* [YOUR ASSIGNMENT]:
Lines in the data below that contain the word "will" are to be copied.

* [DATA EXCERPTS]:
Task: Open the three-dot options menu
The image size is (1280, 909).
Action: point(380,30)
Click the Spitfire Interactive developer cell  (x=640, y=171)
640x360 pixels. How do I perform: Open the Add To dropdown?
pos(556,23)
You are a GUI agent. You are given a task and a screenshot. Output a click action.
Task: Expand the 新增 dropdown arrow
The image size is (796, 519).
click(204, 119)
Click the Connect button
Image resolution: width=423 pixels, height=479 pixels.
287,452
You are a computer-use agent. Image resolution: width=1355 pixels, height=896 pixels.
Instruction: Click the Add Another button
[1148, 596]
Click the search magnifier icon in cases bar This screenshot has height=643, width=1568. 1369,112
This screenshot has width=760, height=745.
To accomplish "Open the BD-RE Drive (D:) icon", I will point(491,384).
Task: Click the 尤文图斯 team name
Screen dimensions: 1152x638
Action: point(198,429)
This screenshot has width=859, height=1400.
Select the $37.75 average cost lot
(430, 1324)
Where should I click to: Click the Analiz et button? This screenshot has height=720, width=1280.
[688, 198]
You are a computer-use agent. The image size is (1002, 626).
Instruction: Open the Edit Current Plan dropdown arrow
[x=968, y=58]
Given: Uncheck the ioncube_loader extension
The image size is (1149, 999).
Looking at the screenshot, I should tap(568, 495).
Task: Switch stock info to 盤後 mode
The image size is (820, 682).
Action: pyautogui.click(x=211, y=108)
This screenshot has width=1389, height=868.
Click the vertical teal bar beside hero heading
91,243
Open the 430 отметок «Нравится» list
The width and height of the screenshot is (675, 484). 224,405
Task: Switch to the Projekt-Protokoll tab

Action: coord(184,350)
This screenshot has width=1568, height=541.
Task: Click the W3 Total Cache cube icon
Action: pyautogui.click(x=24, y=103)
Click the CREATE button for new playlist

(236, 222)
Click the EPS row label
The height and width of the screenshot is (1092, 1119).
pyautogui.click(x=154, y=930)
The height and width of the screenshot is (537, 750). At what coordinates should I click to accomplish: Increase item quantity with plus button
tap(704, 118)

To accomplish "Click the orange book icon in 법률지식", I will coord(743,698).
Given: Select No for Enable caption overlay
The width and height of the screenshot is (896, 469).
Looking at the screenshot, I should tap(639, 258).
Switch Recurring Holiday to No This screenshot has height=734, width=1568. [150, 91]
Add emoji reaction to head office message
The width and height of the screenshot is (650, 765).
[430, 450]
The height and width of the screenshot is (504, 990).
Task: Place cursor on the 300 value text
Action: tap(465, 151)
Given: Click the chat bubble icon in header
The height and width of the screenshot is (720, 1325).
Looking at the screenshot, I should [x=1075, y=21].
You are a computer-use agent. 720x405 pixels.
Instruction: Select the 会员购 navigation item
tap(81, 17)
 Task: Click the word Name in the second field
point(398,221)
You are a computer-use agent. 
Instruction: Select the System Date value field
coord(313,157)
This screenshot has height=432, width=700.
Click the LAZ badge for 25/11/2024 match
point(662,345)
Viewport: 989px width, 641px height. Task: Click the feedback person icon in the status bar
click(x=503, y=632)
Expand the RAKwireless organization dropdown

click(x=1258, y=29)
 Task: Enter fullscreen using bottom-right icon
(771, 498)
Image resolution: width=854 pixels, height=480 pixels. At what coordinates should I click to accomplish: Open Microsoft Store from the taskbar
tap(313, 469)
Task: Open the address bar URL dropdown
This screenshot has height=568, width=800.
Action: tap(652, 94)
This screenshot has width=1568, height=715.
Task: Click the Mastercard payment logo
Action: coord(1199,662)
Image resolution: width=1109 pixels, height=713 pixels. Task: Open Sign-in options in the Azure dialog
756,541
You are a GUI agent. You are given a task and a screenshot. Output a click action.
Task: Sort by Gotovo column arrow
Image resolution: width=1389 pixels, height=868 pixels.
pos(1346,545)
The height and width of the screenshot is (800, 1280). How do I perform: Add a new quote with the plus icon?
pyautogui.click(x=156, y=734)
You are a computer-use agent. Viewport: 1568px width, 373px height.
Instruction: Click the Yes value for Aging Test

* [EXERCISE RESULT]:
To accomplish "Open the BD-RE Drive (D:) icon", I will point(491,384).
To accomplish "Click the orange book icon in 법률지식", I will coord(743,698).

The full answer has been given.